This movie was too dark and depressing. That is, until the knight showed up. Once a comedic scene in which Zach Braff, Peter Sarsgaard, Jean Smart and future star of THE BIG BANG THEORY have a comical discussion about Medieval Times. The movie started being funny and he was instantly more comfortable. Forever more he would refer to the moment a seemingly bad movie turns good as “the knight showing up”.
Fast Food Knight sounds like the name of a Paula Cole album. He was charmed the rest of the way through. Natalie Portman was that fantasy maiden of a type he didn’t realize he was interested in. The existential dilemma of young and good looking people spoke to my young impressionable heart. And the music. My God, the music.
Like a young Knives Chou would lament six years later, he didn’t even realize good music existed when he was 17. He just consumed whatever songs were on soundtracks to his favorite movies and wore a ring into a Smash Mouth CD he received in the 7th grade. This was the first time he heard music like this and he loved it. Walking out of the theater, he got that special excitement that was similar to the way he would walk out of summer blockbusters when he was younger. Instead of “I want to BE Ethan Hunt!” he was saying “I want to BE Andrew Largeman!”. “I want to be a sad sack that complains too much and attracts damaged women! I want to whine about my parents and be numb to my future path! A new kind of hero to admire!”. The great Amoeba Records is right next door to the Arclight, so he ran right in and purchased the soundtrack and listened to it all the way to work and over and over and over after that. Okay, let’s drop the third person. I was very into this movie and so were a lot of others my age. That summer was also the summer I discovered Rilo Kiley and really felt what it was like to become emotionally attached to music. Later, that Christmas season, I worked at a Best Buy when the DVD came out and we sold out in a day. This was a generational phenomenon that had nothing to do with spaceships or capes. Since it was a small film, everybody felt that they had discovered it and needed to let others know about this gem. Every girl I knew told me “Wow, they finally got me right” when talking about themselves and Natalie Portman’s character. Which was a pretty amazing side effect, seeing as how none of them were anything like Portman’s character at all.

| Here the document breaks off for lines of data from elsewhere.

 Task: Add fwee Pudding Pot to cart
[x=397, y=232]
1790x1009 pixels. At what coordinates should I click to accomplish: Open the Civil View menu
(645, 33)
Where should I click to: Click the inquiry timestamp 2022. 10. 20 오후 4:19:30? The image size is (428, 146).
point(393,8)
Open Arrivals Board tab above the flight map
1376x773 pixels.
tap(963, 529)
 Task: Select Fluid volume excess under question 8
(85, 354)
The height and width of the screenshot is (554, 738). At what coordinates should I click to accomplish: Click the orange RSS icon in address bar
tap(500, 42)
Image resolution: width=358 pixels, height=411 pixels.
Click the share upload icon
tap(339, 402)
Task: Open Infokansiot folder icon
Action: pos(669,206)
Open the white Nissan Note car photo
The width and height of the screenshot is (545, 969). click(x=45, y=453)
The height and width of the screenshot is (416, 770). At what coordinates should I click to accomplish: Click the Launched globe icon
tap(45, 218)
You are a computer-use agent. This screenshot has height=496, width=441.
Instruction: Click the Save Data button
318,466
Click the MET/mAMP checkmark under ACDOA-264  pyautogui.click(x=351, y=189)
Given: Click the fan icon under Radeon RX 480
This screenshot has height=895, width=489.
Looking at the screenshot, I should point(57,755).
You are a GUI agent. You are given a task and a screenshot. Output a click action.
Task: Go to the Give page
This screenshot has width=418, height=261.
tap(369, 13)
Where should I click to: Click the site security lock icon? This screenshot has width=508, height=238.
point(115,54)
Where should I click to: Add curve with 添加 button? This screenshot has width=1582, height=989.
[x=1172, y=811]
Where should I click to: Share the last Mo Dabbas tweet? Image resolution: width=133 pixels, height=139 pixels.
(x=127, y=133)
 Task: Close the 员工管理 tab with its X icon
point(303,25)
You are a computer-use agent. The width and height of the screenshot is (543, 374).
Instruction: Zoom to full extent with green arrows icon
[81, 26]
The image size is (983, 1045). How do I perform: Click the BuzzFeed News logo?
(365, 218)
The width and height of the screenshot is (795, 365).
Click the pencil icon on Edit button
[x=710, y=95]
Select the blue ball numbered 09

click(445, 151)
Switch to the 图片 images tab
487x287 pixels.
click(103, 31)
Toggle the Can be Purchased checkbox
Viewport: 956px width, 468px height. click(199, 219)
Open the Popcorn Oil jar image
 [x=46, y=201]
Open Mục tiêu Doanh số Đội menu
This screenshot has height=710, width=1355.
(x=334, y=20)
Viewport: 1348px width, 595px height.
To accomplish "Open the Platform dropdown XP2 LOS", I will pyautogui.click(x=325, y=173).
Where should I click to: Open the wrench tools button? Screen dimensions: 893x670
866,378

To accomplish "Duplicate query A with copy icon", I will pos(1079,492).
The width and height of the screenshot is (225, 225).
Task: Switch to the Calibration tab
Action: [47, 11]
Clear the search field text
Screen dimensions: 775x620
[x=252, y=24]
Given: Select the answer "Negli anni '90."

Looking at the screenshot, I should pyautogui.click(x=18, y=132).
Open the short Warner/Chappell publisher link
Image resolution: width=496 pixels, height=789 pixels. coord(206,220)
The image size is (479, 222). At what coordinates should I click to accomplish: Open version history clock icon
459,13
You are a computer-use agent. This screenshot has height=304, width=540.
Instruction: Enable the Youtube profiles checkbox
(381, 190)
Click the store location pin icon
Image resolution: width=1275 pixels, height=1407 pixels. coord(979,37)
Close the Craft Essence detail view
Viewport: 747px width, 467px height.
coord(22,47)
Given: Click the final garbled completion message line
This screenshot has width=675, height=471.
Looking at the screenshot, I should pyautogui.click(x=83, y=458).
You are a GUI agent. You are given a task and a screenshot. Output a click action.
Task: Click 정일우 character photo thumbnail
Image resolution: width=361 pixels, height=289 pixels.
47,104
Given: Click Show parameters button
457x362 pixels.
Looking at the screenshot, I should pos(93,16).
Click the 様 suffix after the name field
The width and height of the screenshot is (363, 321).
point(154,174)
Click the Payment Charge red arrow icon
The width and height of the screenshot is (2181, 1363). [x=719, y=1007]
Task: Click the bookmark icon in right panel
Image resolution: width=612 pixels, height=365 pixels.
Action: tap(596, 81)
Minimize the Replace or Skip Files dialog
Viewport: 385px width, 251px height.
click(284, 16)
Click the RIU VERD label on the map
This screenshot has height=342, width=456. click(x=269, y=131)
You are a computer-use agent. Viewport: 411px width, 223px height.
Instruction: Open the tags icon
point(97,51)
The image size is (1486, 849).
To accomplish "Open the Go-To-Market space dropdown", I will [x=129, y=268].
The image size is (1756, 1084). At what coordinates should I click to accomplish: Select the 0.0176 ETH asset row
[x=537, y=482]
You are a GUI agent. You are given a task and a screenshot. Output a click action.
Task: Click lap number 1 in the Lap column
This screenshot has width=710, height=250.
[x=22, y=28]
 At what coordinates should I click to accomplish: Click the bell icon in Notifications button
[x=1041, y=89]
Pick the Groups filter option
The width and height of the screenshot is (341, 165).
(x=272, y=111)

People saw themselves in this movie, for better or worse and like me, felt a strong emotional connection to the characters and themes and the music.
Five years later, I was having a drink with some friends of a friend and we were having a pretty good time. The discussion was bordering on intellectual but in that fun three beers in kind of way. I felt very comfortable with these people, so when one of the girls asked me “Have you like GARDEN STATE?”, I felt totally fine with blurting out “Yeah, when I was fucking 12”. How the hell did I get there? Why did that come out of me? I found myself explaining how I was really into it at the time it came out but somehow, it doesn’t really rate with me right now. I might have hurt her feelings, she might still love this movie but it was at that moment that I realized that this movie didn’t mean anything for me anymore and I don’t know how that happened. So, like the tagline to the BACK TO THE FUTURE PART IV poster I photoshopped a few years ago for my myspace page states, “Sometimes in order to go forward, you must go back”.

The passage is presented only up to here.